How Reliable Are Elevators And Escalators

HOW RELIABLE ARE ELEVATORS AND ESCALATORS


LIFT AND ESCALATOR BREAKDOWN STATISTICS:

Elevators and escalators are very complex machines with a large number of parts and complex electronic components. Despite their complexity, elevators and escalators are reliable pieces of equipment. A well-maintained elevator in commercial or residential environment will typically experience between 0.5 – 2 breakdowns in a year, of which 20% or 0.4 occurrences are mantraps (a person getting stuck inside a lift car). Industrial elevators and service elevators may experience slightly higher breakdown rates between 2-4 per year due to the intensity of usage and heavier loading.

Typical root causes for breakdowns or mantraps are

  • badly maintained equipment
  • bad equipment design, manufacturing quality and early failure of components
  • improper installation
  • high intensity of usage
  • external causes such as water, fire, vandalism, electrical network failures

If you experience increased number breakdowns or mantraps in your building, it is wise to contact an independent third party such as Elevating Studio to better understand what is causing excessive breakdowns, and to help you to improve the situation.

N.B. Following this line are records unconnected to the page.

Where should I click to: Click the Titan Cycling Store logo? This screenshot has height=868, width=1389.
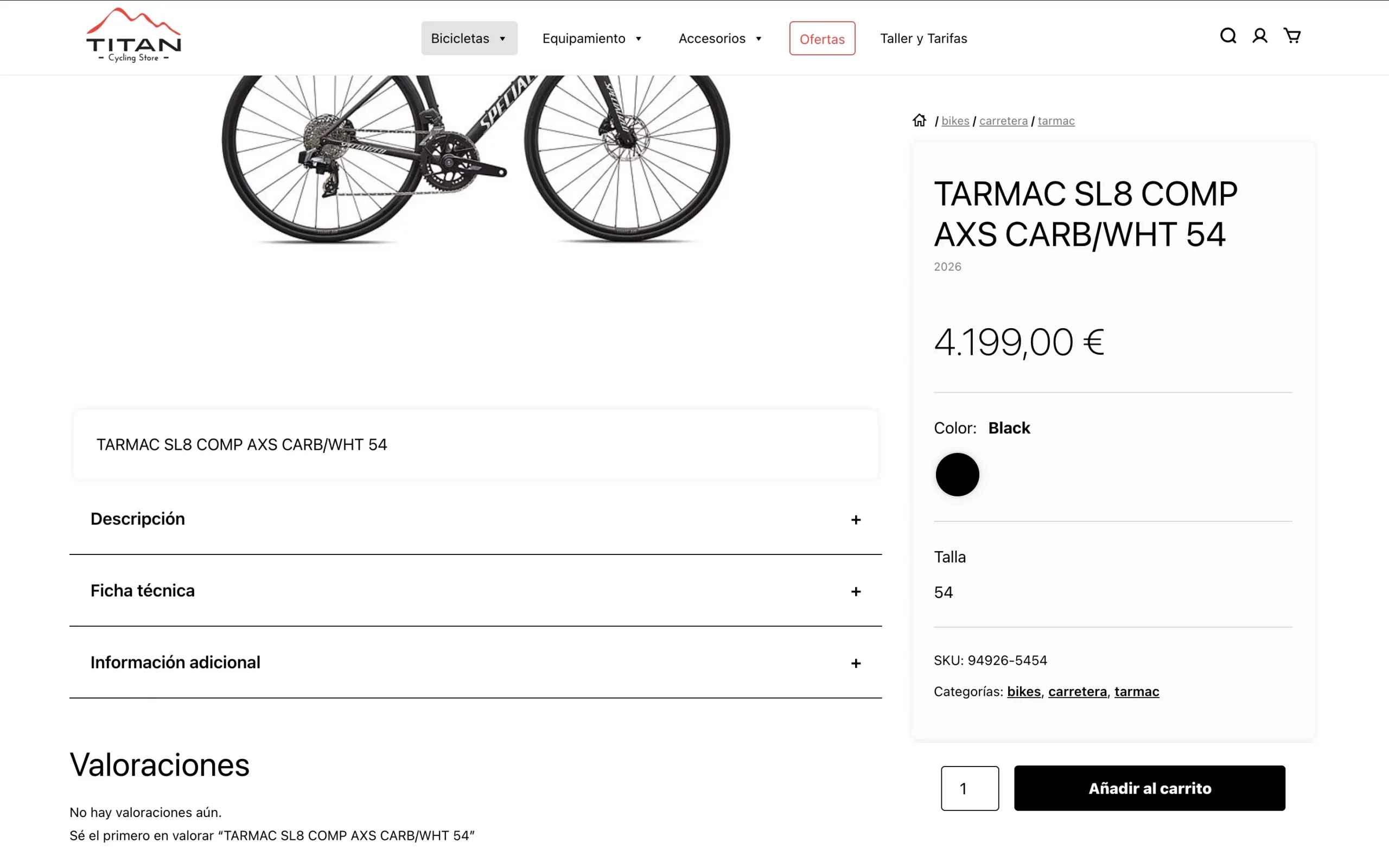[133, 36]
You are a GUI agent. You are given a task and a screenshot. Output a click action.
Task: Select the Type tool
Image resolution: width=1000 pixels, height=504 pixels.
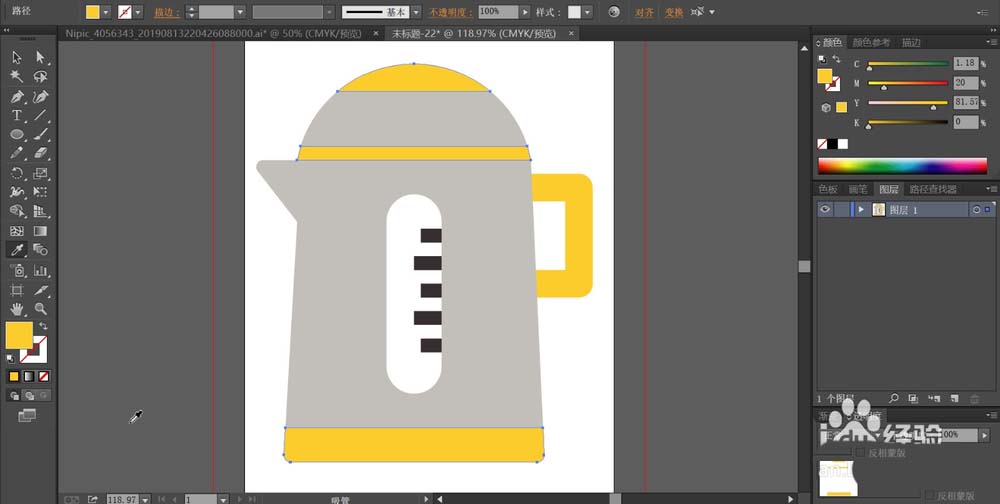[17, 116]
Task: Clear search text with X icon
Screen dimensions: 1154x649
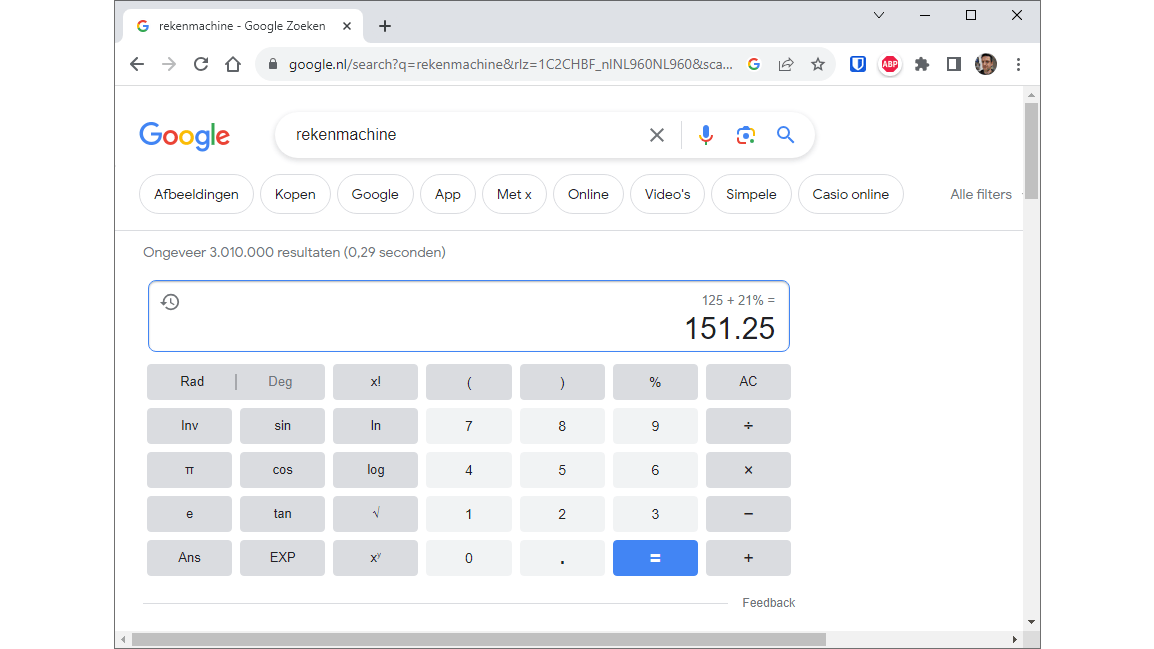Action: (x=657, y=135)
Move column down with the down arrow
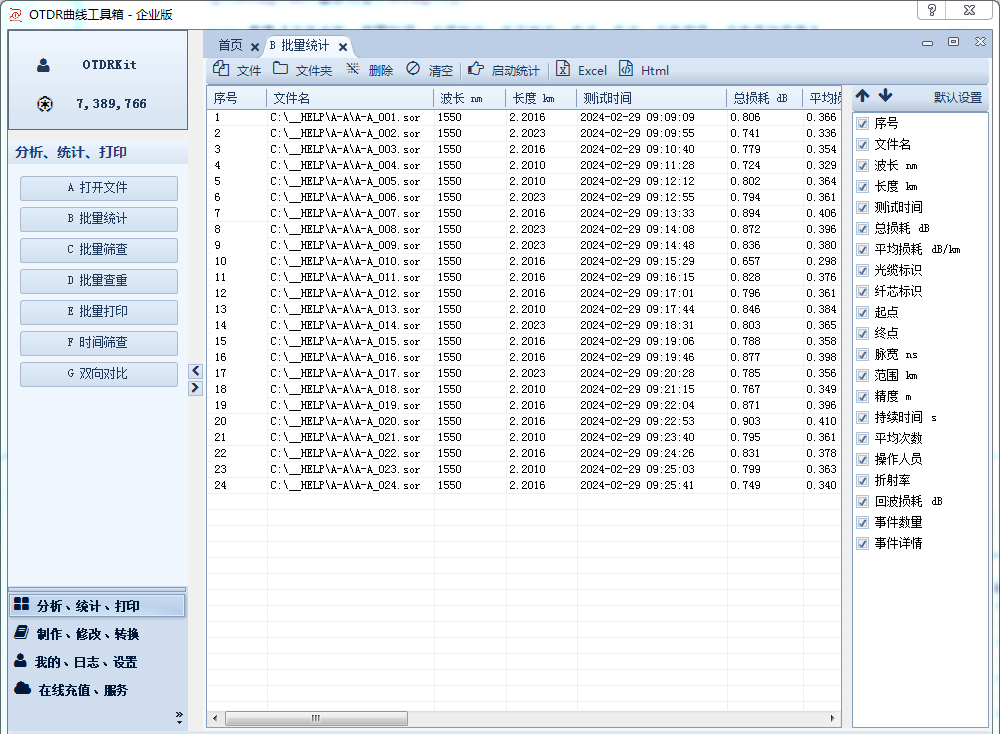 [885, 96]
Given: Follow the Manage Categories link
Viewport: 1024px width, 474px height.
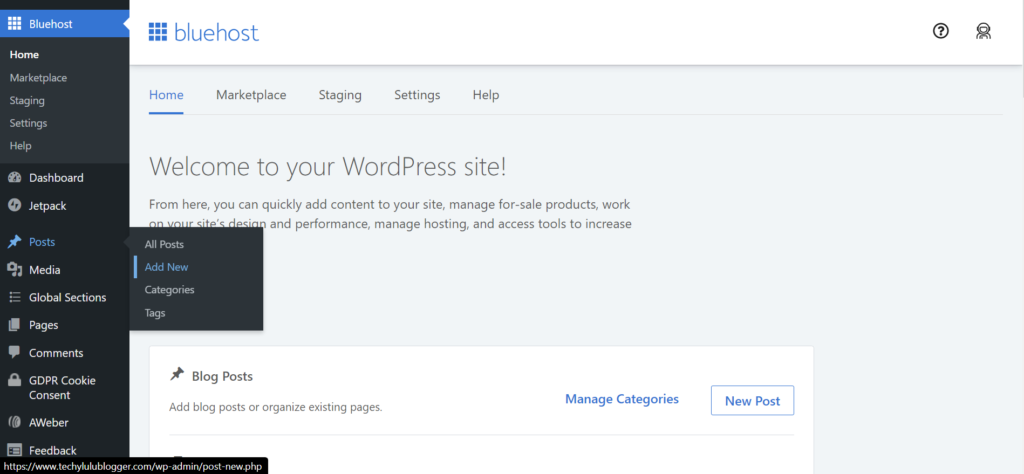Looking at the screenshot, I should [621, 399].
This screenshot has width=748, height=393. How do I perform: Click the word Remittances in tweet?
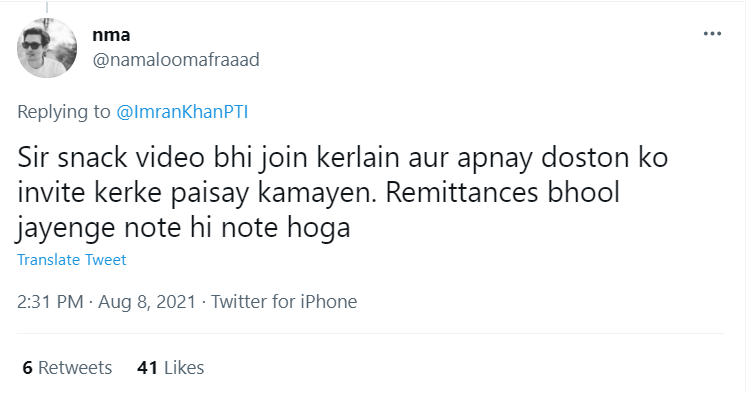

HOW PROBABLE IS IT TO GET STUCK IN AN ELEVATOR CAR?

An average office elevator makes about 400,000 trips per year. Elevators and escalators in an office building run about 10 hours per day. In offices with 5 working days per week, elevators operate about 260 working days per year, or 2600 hours per year. If you use an elevator 8 times per day in your office and you work 200 days per year, you will take 1600 trips per year. If an installed lift experiences an average of 0.4 mantraps per year, the probability of an entrapment during any single trip is then 0.4/400,000 = 0,01% annually. If you travel 1600 times up and down to your office in a year, your chance of getting trapped in an elevator is thus 0.16%. During a 40 years’ working career, this means roughly a 6% probability of getting into a mantrap in an office elevator. If you happen to live in a high-rise apartment building and use the apartment elevators, your chance of getting trapped may rise to about 12% during 40 years of lift usage.

Although the probability of personally being a trapped in a lift car is very low, most do however know someone who has been in an elevator mantrap.

Anyone who has been trapped in an elevator, will tell you that it is not a pleasant experience.

The elevator car is a small claustrophobic and confined space, where one is cut off from the rest of the world. The sudden unexpected stop or jerk, often associated with a breakdown, makes the experience even more unpleasant – especially when the elevator is traveling in up-direction.

Sudden stop of an elevator car is often caused by the lift system to protect its passengers. There are a lot of safety sensors, limit switches and software functions, to ensure that the passenger will always be safe. In case any of these sensors or switches detect an anomaly in the functioning of the elevator or escalator, the equipment will automatically try to stop the lift car from moving.

In case of a breakdown or mantrap, the elevator company will come to attend to the problem and repair the equipment. In case of a mantrap, the elevator technician will first try to move the elevator to the nearest floor and open the door. Climbing out the lift car is not desirable and must be avoided when possible.

As the average load of an elevator over a day is about 15% of its designed maximum load capacity, chances are that the number of trapped persons inside the elevator is relatively small. There’s a greater chance of being trapped in an empty car than in a fully loaded elevator cabin.